Tasks for this exercise:
1) According to the passage on soy and hormones, what percentage of African-American boys had developed pubic hair before their tenth birthday?
2) The passage on soy and hormones names the forms in which women are consuming large amounts of soy. List all of them.
3) Write the next part of the passage on soy and hormones, continuing after its last sentence.

Document passage:
ANOTHER CRACK IN THE DIKE

The soy industry is working overtime in damage control efforts as more and more studies confirm what has been known in scientific circles for over 60 years—that soy can be toxic except when prepared properly and consumed in small amounts. This news is finally leaking into the mainstream press. “Are Women Overdoing Soy?” was the title of a short article in the November, 2001 issue of Ladies’ Home Journal. The article quotes Regina G. Ziegler, PhD, an epidemiologist at the National Cancer Institute, who notes that a 1996 study that concluded that soy may reduce the risk of breast cancer was based on Asian women who ate just one serving of soy per day. Ziegler expressed concern that women are consuming large amounts of soy in the form of soy ice creams, burgers, powders and energy bars. “We have no idea what soy can do to the body in large doses,” says Ziegler. The article notes that since 1996, soy’s cancer-fighting ability has come into doubt and that new research suggests that soy in high doses may promote, rather than prevent, breast cancer. Similar concerns have been expressed in the Tufts University Health & Nutrition Letter (May, 2000) where Barry Goldin, PhD, a specialist in plant estrogens, points out that soy may raise the risk of breast cancer in postmenopausal women. Ziegler recommends that women have no more than one serving of soy per day and to stay away from soy supplements that contain high levels of isoflavones. She should have added that soy in Asia is usually consumed as a fermented food in a diet that is highly supportive of the thyroid gland, and never as a replacement for quality animal foods.

HORMONAL EFFECTS

Symptoms of endocrine disruption continue to emerge. Wise Traditions readers are aware of the large number of girls showing signs of early puberty, such as breast development and pubic hair, before the age of 8. Another sign is the declining ratio of boys to girls in live births and the increase in birth defects among male children, especially in areas where there is a high usage of hormone-disrupting pesticides, herbicides and fungicides. Now we learn that boys are entering puberty at earlier and earlier ages, particularly African-American boys (Archives of Pediatrics & Adolescent Medicine, September, 2001). The study found that 21 percent of African-American boys had developed pubic hair before their tenth birthday. Researchers speculate that exposure to environmental chemicals that mimic estrogens—everything from pesticides to hair-care products—is the cause. The isoflavones in soy also mimic estrogens and in studies with animals, consumption of high levels of isoflavones often manifests in very early development in males. The coloring up of tropical birds, a process governed by hormones, occurs much earlier than expected when the birds are fed soy. In humans, soy infant feeding seems to have two distinct results—sexual development that is either precocious or inhibited.

Material shown:
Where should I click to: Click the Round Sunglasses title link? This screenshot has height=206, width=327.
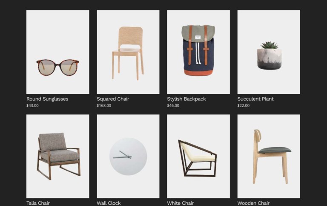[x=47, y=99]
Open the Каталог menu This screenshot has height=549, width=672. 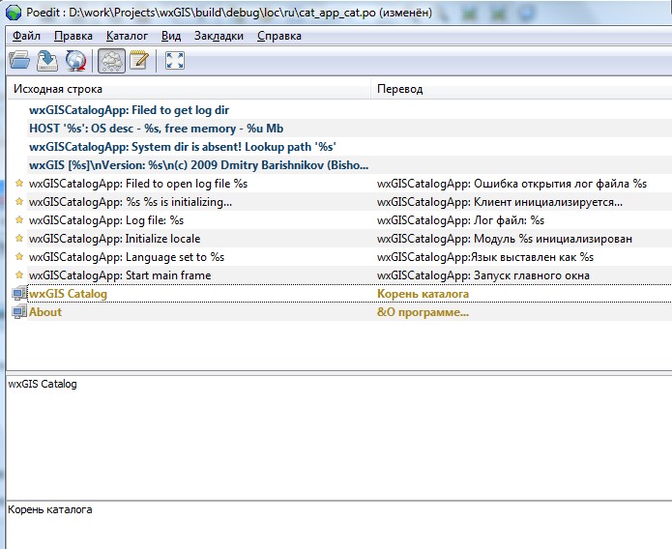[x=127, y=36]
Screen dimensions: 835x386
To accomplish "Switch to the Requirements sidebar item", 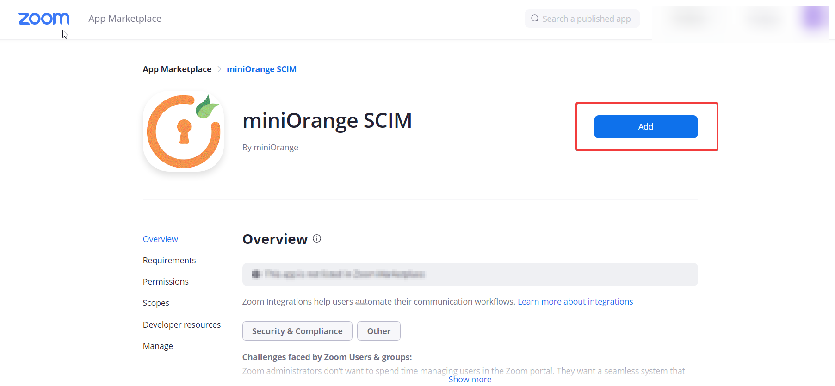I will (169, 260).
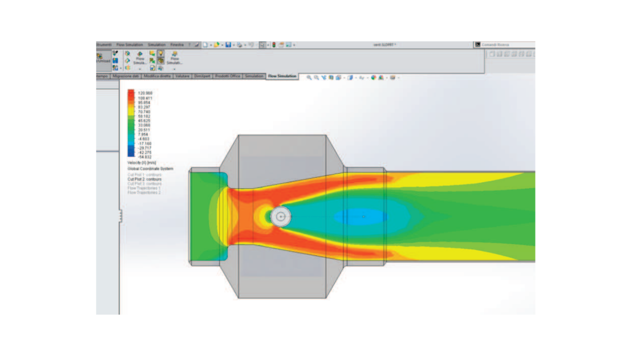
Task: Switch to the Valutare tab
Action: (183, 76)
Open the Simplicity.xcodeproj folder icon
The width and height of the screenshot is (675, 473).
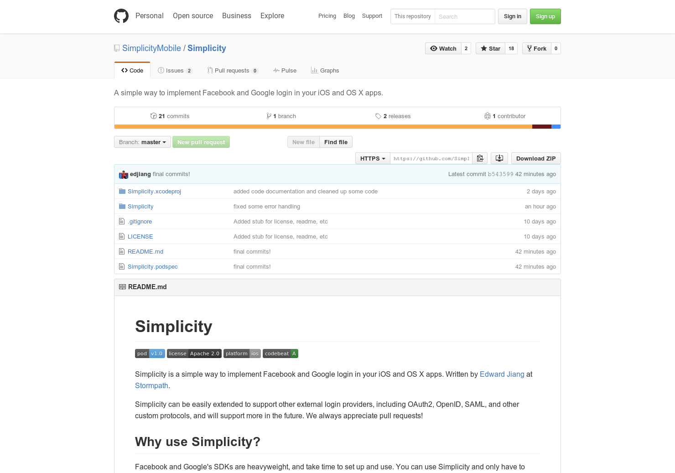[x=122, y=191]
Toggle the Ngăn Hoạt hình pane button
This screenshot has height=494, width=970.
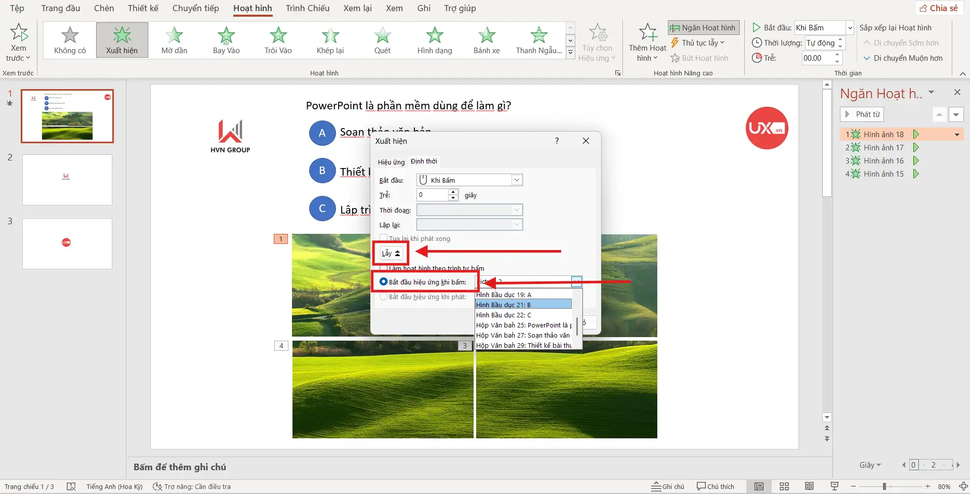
---
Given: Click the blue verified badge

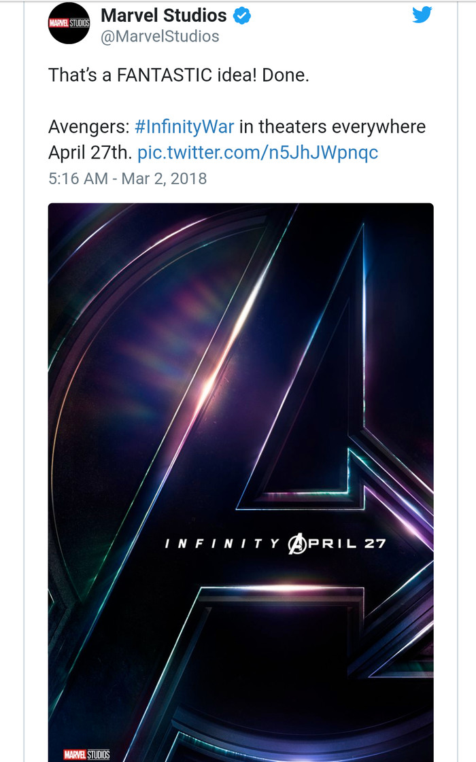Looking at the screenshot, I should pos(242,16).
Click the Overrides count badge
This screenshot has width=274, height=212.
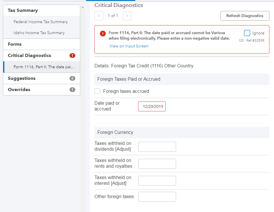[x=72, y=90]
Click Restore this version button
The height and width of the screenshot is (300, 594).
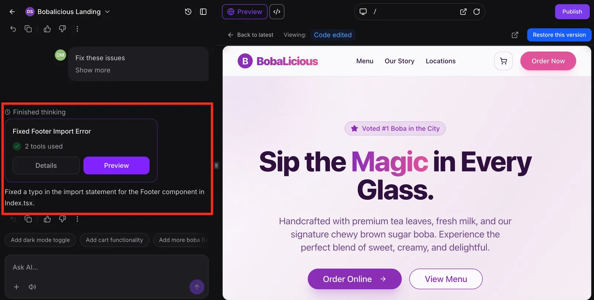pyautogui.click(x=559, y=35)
...
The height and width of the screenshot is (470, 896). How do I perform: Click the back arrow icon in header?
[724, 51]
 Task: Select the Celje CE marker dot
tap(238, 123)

Answers to the problems:
1) 21 percent

2) Soy ice creams, burgers, powders and energy bars

3)
A TASTE FOR FAT

How long can medical orthodoxy prop up the lipid hypothesis in the face of contradictory evidence? First comes the realization that mother’s milk is rich in fat; then all those less-than-definitive studies; then the French, Spanish, American, Russian and African paradoxes. Now comes another. Scientists have discovered that the human tongue has receptors for fat. Test subjects showed a response in the blood when they tasted potatoes mashed with butter but no response when they tasted mashed potatoes without fat, or mashed potatoes with fat substitutes. The biochemical response was elevated triglycerides, which investigators say is a bad thing. But if the human tongue has a taste for fat, that must mean humans need fat. Perhaps the fat taste buds steer people toward foods that contain essential fatty acids, say puzzled investigators. But even natural non-fatty foods contain some essential fatty acids—even potatoes. The most logical conclusion is that the human body knows better than thousands of politically correct nutritionists that humans need high-fat foods, so much so that it is possessed of a highly sensitive instrument for determining which foods contain lots of fats. So precise is the human taste for fat that it can distinguish real fat from imitation fat substitutes like Olestra. And that’s what really worries the food processing industry (Washington Post, 9/4/01).